I took my daughter Shayla home; it was hot so we went for a swim at the apartments. I kept hearing the phone ringing inside so I took Shayla in and answered the phone. That day my life would never be the same. It was the tower, calling to say that my Dad’s plane had crashed and that I needed to get to the hospital as quickly as possible. When I got there I found out my Dad was alive but barely. They would not let me see my Dad until the police questioned me. You see they thought my daughter was still in the plane and they could not find her. They had dogs searching for her, I told them that here she was with me but they thought that I was hysterical and that this was not the same little girl. When I finally convinced them I was able to see my Dad. He was brain-dead but they kept him alive until my Mother and brothers could fly in to say good-bye. My Dad’s best friend died that day, his lung was punctured he was awake and begging for help but help did not get to him soon enough and he died.

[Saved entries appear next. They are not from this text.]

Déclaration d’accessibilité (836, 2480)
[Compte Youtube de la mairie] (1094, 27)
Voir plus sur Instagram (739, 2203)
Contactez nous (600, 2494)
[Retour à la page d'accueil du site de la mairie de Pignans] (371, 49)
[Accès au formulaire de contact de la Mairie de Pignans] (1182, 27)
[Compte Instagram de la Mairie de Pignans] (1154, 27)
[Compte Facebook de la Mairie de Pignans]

 They had crashed into a building which collapsed on top of them, People came and tried to dig them out but there was just too much rubble. I have more to tell about this day but will save it for another post. This is where the un-forgiveness comes in. My oldest brother Carl, who I have always adored, has never forgiven me for this day, he blames me for my Father’s death, and he said that “if our Father was not visiting you, he would not have died.” My brother lives 8 miles from me and 20 years later he still will not forgive me. Time marches on and robs us, one day there will  be no more chances to speak to each other  but what is even sadder he will not talk to my Mother or anyone that speaks to me. My Mother is 76 years old, how will he fees when she passes on and he can never tell her he is sorry, will he care?

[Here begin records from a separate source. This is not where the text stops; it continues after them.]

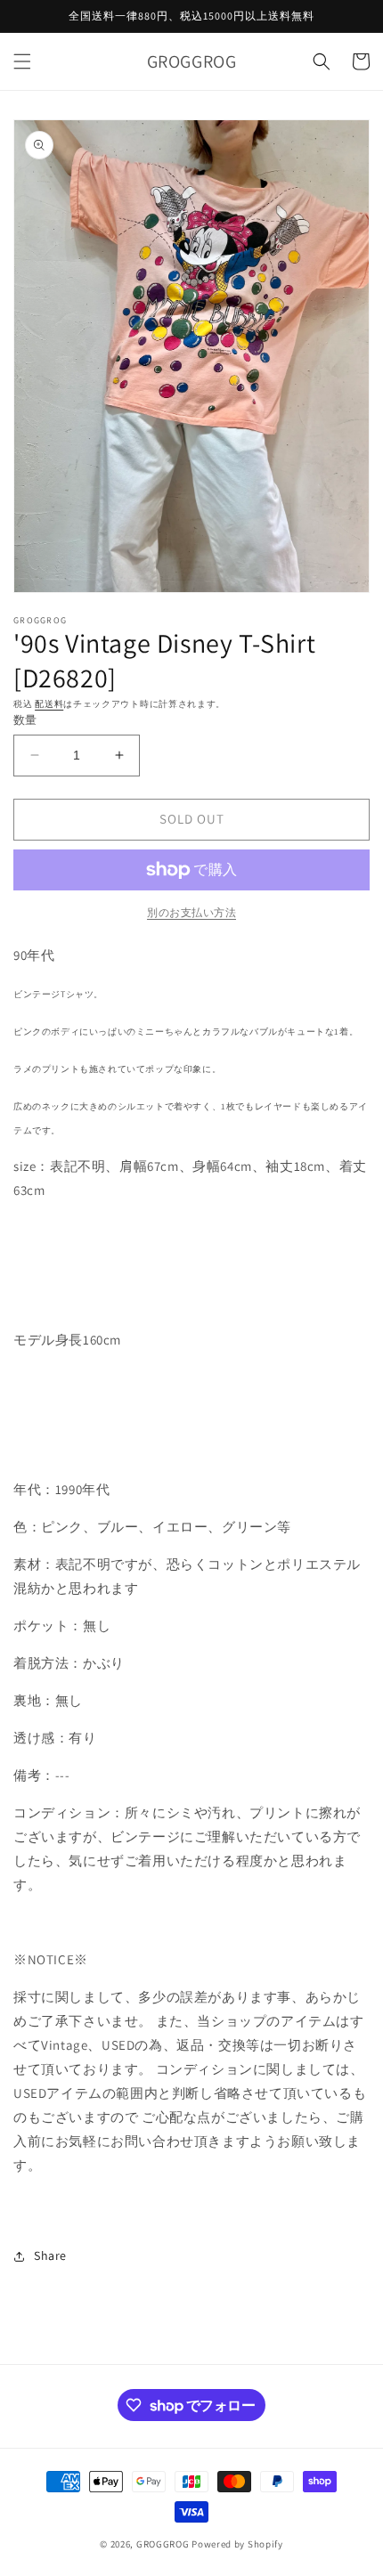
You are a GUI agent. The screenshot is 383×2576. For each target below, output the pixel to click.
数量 (25, 719)
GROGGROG (163, 2544)
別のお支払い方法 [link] (191, 912)
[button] (22, 61)
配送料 (49, 704)
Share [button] (50, 2255)
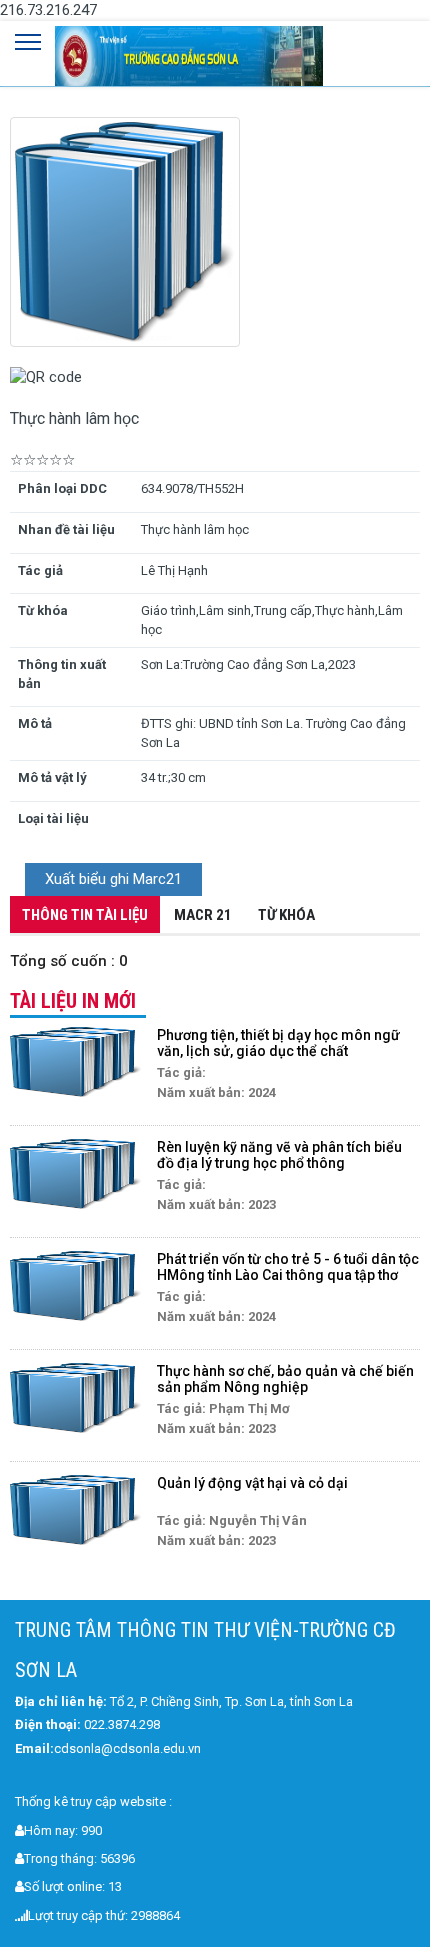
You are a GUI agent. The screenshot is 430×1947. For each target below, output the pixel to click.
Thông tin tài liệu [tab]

That leads me to my next story. I have an Aunt Doris, 91 years old. She has recently been injured severely while at a nursing home. She may not live. If she does live she is looking at months and months in a hospital. She has a daughter and grandchildren who are refusing to see her. Don’t they get it; they may not have the chance to ever forgive her for whatever they are mad at.  How will they feel? I have been told that they are mad because they did not get the chance to help plan her 90th birthday party, that my cousin Sandra and Aunt Betty planned it all – I don’t know if that is the reason or not. As I said at the beginning family gets mad at family for some of the stupidest things.

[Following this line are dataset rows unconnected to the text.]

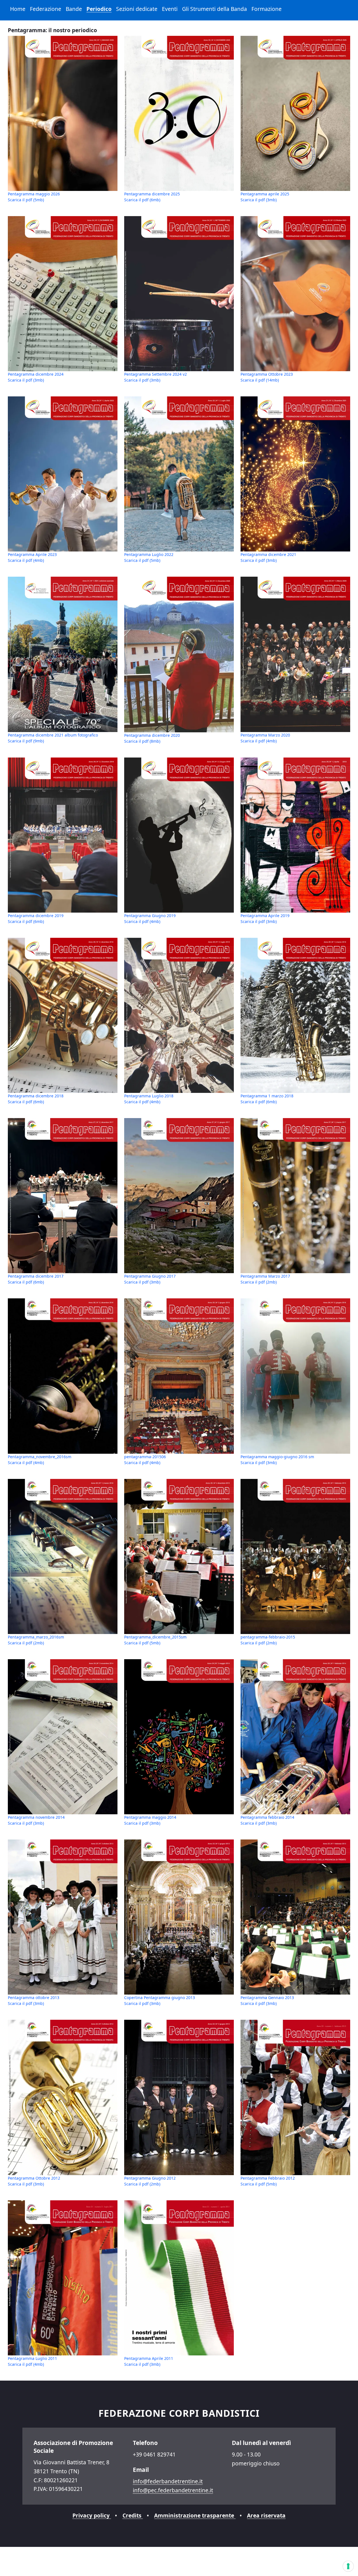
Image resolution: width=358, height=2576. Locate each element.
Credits (133, 2515)
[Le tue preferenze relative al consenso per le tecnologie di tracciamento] (348, 2566)
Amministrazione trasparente (194, 2515)
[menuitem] (18, 9)
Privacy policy (91, 2515)
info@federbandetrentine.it (168, 2481)
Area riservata (266, 2515)
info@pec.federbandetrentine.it (173, 2490)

Forgiveness isn’t really for the person you are mad at. Forgiveness is for yourself, it gives you peace of mind, it lets you be free. Forgive those that have hurt you and see how soon you heal, how the pieces that are broken inside you are repaired. I have even forgiven my uncle for all the sexual abuse and one day I will remember everything he did to me, but I will be free when all those memories come back, I won’t be broken anymore.

I pray that my cousins Peggy, Dennis and Brian forgive my Aunt Doris before it is too late. I also pray that my little story will help someone else forgive those that have hurt them.